A major effect of Alu elements on the primate transcriptome is the introduction of new exons in existing mRNAs (Schmitz and Brosius 2011). Alu elements consist of two arms separated by poly(A) sequences. When they are inserted in the gene in antisense orientation, the poly(A) sequence is transcribed as a poly(U) tract that potentially acts as a polypyrimidine tract and might change splice patterns (Deininger 2011). Moreover, there are 9 potential 5′ splice sites and 14 potential 3′ splice sites located within the consensus sequence of Alu elements. A few mutations within the potential 3′ or 5′ splice sites are sufficient to create a new exon. Similarly, editing in inverted Alu sequences can promote the exonization of Alu elements in the transcriptome. Indeed, it has been shown that editing can create new splice sites (Sela et al. 2007; Sorek et al. 2002). For example, nuclear prelamin A recognition factor (NARF) has an Alu-exon which is regulated by editing (Lev-Maor et al. 2007). Here, RNA-editing can create a 3′ splice site (Fig. 3b) and also eliminates a premature stop codon within the Alu-exon. It has been suggested that 5 % of all alternatively spliced exons were originally derived from Alu elements (Sorek et al. 2002). Therefore, Alu elements and RNA-editing within them may increase transcriptome variation and accelerate primate evolution. However, in most cases, Alu exonization disrupts the transcript structure and affects protein function (Varon et al. 2003). Recently, a protection mechanism against Alu exonization and the production of aberrant mRNAs was proposed (Zarnack et al. 2013). It was shown that the RNA binding protein hnRNP C can bind cryptic splice sites in Alus and thereby prevent recognition of Alu elements by the splicing factor U2AF65.
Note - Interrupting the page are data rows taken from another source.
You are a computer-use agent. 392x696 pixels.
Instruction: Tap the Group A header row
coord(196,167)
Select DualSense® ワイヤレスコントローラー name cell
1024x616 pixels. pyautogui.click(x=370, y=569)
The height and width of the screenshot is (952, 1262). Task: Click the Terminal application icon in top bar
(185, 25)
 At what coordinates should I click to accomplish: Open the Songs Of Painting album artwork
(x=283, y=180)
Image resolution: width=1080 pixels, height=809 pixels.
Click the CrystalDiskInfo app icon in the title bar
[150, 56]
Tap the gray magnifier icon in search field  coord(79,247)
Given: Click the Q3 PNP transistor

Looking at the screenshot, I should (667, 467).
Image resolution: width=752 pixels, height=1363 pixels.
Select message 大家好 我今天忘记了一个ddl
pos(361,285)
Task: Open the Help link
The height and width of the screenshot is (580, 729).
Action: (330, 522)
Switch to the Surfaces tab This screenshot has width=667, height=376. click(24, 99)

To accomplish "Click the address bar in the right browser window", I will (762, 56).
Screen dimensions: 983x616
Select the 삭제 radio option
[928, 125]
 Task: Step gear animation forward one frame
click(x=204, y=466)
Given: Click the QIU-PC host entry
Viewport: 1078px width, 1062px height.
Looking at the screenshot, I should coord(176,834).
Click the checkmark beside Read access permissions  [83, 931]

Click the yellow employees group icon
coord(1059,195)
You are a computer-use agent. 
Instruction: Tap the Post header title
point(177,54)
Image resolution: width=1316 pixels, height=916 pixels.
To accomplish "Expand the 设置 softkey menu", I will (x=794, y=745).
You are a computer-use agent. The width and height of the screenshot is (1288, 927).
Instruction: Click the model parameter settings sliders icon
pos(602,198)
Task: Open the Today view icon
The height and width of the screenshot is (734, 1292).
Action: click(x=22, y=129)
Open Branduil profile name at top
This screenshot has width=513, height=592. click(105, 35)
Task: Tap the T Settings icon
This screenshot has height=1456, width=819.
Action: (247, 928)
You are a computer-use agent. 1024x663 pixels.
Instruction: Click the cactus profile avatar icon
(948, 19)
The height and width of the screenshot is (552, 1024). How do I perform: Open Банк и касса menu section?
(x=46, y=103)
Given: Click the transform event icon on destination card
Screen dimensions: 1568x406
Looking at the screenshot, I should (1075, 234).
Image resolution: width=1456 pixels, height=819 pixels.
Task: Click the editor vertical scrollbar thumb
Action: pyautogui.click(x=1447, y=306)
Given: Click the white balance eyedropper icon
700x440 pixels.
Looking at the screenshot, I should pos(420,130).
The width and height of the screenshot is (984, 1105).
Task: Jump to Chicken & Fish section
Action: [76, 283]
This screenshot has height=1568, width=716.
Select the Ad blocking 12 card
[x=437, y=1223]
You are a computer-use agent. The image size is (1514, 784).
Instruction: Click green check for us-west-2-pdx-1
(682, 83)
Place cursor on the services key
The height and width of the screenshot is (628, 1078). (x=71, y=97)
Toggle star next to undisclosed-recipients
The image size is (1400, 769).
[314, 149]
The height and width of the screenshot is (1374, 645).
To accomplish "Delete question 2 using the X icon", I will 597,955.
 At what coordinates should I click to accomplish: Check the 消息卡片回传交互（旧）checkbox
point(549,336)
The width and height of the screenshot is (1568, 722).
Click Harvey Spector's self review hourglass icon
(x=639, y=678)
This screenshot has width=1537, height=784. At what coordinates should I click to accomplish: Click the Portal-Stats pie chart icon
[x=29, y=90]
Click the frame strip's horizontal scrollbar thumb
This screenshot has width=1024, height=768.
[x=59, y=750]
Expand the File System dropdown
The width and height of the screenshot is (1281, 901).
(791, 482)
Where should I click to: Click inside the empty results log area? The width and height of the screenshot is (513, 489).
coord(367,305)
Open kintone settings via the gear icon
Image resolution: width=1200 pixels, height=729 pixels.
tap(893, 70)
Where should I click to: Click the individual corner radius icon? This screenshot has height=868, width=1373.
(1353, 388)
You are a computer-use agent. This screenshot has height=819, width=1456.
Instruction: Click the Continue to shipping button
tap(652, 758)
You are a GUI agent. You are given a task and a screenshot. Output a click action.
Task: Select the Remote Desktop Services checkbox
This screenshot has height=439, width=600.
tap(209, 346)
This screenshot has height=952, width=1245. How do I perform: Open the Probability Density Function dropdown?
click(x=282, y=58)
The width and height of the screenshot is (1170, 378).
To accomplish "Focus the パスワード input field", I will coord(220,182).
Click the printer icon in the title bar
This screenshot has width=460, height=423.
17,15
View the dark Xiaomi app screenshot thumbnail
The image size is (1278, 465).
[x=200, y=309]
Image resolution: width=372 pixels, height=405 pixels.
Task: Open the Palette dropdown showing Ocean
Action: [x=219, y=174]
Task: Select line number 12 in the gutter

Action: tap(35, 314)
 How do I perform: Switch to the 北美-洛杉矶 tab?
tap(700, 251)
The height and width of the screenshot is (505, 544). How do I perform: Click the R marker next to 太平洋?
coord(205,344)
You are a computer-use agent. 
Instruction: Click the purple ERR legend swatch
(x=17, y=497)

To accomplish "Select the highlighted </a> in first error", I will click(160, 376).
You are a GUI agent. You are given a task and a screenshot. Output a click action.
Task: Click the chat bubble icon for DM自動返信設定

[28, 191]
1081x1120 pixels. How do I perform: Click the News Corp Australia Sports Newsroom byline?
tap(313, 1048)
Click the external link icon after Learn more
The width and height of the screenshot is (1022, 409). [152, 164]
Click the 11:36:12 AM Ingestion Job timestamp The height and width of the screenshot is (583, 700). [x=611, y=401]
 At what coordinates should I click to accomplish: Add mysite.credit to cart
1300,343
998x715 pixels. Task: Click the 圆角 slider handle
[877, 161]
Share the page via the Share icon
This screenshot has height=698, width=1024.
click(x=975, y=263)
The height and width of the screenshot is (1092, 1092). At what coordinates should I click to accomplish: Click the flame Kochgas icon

In sum, editing in Alu elements clearly contributes to transcriptome diversity. Most importantly, Alu elements are primate specific, and many of the editing sites in Alu elements only occurred very recently in the evolution of the great ape lineage (Ramaswami et al. 2013). Thus, it is tempting to speculate that Alu elements themselves and editing in Alu elements are major driving forces for human evolution (Levanon and Eisenberg 2015).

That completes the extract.